Have the Canadiens ever made a better sixth-round draft choice?
Andrei Markov was spectacular last night: 29:21 of ice time, including 11:22 on the power play.
Five shots on goal, plus three that went wide and six that were blocked.
He was on the ice for four goals – including both of Tampa Bay’s, but it was that kind of crazy game.
Markov was part of a defensive effort that held Vincent Lecavalier and Martin St. Louis to one shot each.
He is the Canadiens best and most valuable player, the steadiest and starriest member of what is otherwise a mediocre defence corps.
If it weren’t for Andrei Markov, your Montreal Canadiens might be in the John Tavares Derby with the Lightning and a few other bottom-dwellers.
Instead, they’re in eighth place after a W that should have been a lot easier.
I hadn’t watched a hockey game from the Bell Centre pressbox until Habs Inside/Out was launched in October, 2006. At my first game and for every one since, I’ve been at Seat 39, overlooking the blueline the Canadiens defend for two periods.
I like it there, as opposed to the centre-ice Gazette positions occupied by Red Fisher and Pat Hickey, because I love watching defencemen.
I think Bobby Orr was the best player ever, a master of hockey’s most difficult position. Larry Robinson, Serge Savard, Guy Lapointe, Rod Langway and Chris Chelios number among my all-time favourite Canadiens.
Markov doesn’t hit like Robinson. He’s not a brutal ass-kicker like Chelios.
But he’s a superb skater and passer – a converted centre back in Russia – with superb vision and highly refined offensive skills.
And unlike too many of his confrères, Markov never panics, no matter what the game situation.
The fact that Markov is eight points clear of Alex Kovalev on top of the team scoring list says a lot about what kind of season the Canadiens have had. The only other defenceman leading his team in scoring is Mark Streit.
(Let’s pause now to contemplate what might have been if Bob Gainey offered Streit a lousy $2.8 million in late 2007.)
The only D-man in the league with more points than Markov is Mike Green. The Capitals’ young star is also plus-24, while Markov is minus-1.
But again, it’s been that kind of season.
In his postgame remarks, Bob Gainey called Markov an "elite player" – neglecting to add "the only one we’ve got … for now."
Mr. Elite is the highest paid Canadien at $5.75 million (Wade Redden is making $8 million this season) and is signed through 2010-’11. He’ll still be around as Carey Price blossoms and the young defence studs – Ryan McDonagh, P.K. Subban, Yannick Weber – start arriving.
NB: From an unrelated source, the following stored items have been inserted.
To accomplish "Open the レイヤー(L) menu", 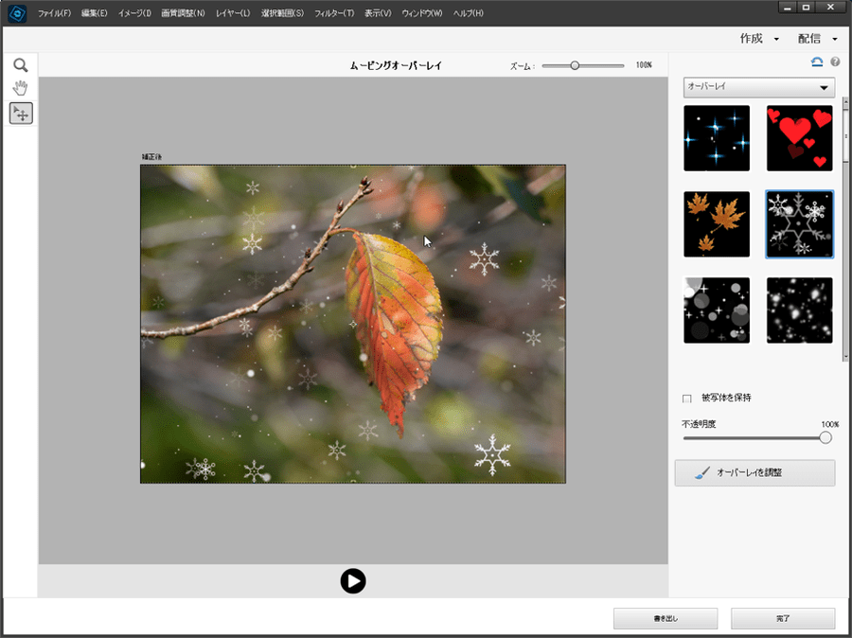I will coord(232,13).
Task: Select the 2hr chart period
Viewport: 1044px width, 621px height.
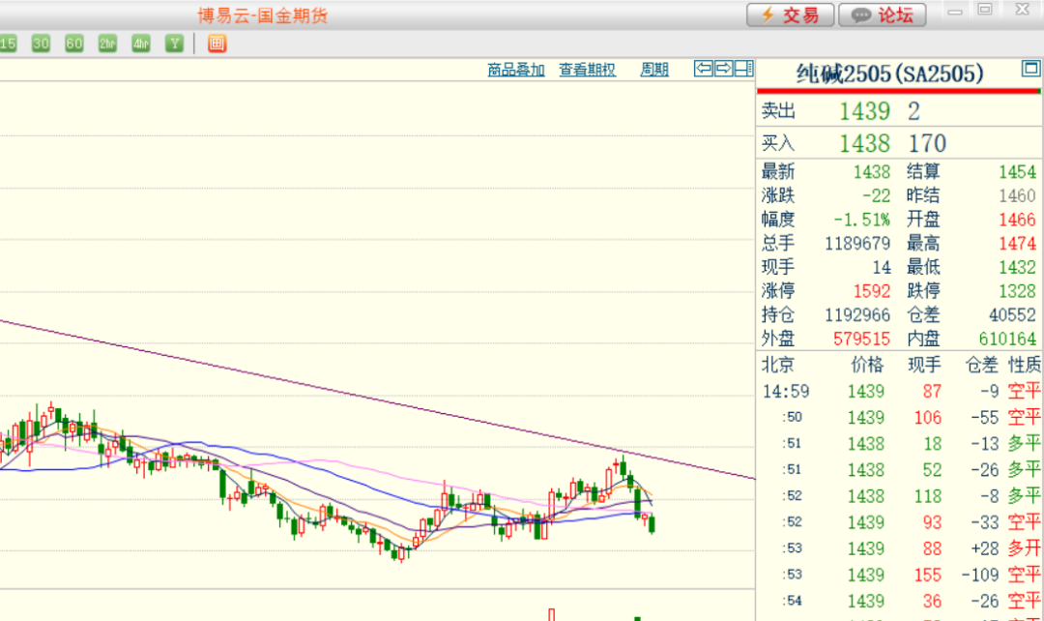Action: tap(107, 44)
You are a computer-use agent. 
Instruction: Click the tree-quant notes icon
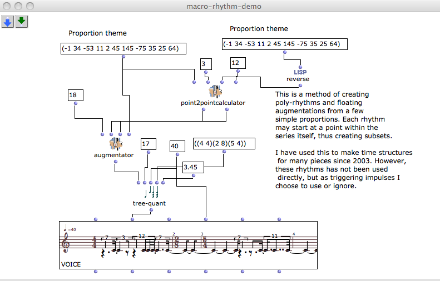point(151,192)
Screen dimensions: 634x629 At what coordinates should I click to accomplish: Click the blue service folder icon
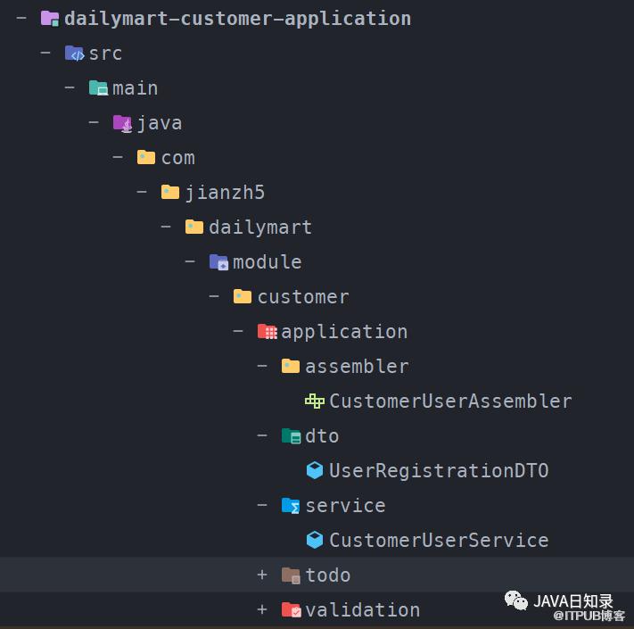click(291, 506)
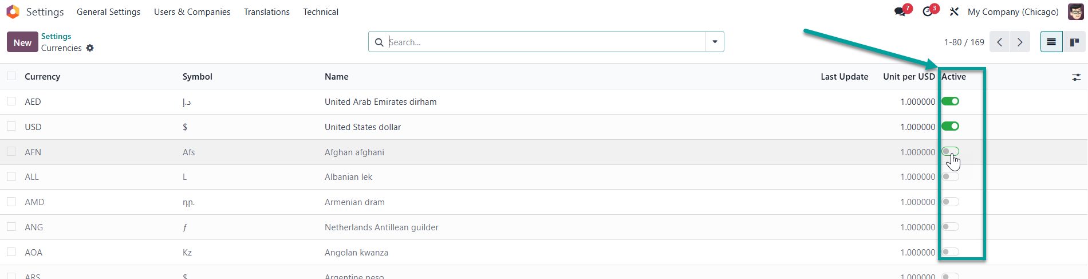
Task: Open the user avatar menu
Action: (1075, 11)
Crucially, Markov will be around next season, when we should all hope and pray the Canadiens can lure Alexei Yemelin out of Russia.
OK, have I raved on enough about number 79?
There were a few other guys on the ice last night, and they all played splendidly.
The ridiculous final minutes notwithstanding – and what a crusher a regulation L would have been – the Canadiens annihilated Tampa Bay.
Through two periods, the Lightning had eight shots. Their 19 were the fewest the Canadiens have allowed this season.
At the other end of the ice, Karri Ramo was facing a barrage that included 36 shots on goal, 20 that missed the net and 34 blocks by his TB teammates.
That is 90 chances – most dominant offensive-zone puck possession the Canadiens have enjoyed this season.
Saku Koivu’s dramatic OT goal gave the Canadiens momentum heading into what will be a tough game against Buffalo tomorrow night and a tougher one when the young, scary Blackhawks are at the Bell Centre on Tuesday.
The Canadiens aren’t out of the woods, but there’s a glimmer of light in the distance.
The team finally has a number one line – and you wonder what might have been had Guy Carbonneau put Koivu and the two Alexes together in October. Watching Alex Tanguay make passes is almost worth the price of admission.
Lines centred by Glen Metropolit (who can skate and has been a pleasant surprise) and Energizer Bunny Maxim Lapierre did a superb job on Lecavalier.
Guillaume Latendresse, who’s terrific with Lapierre and Tom Kostopoulos, channelled Andrei Kostitsyn (out with the flu) and turned on afterburners we didn’t know he had to score on a spectacular wraparound. No less spectacular was Gui!’s check on behemoth Evgeni Artyukhin, who had 10 HITS for TB.
Christopher Higgins continues to shine as a defensive forward and penalty-killer.
The PP scored only once but displayed great passing and puck control. Tampa Bay took nine penalties to two for the Canadiens – a good indicator of how the game went. Mathieu Schneider played too many minutes, 21:36, for a geezer; but half was on the power play, where he’s less ikely to have an on-ice coronary.
The Canadiens looked like a playoff team and the Lightning looked like what they are, a woeful franchise with sketchy ownership and a superstar whom more and more people are expecting to see traded before the draft.
Bring on the Sabres for another must-win.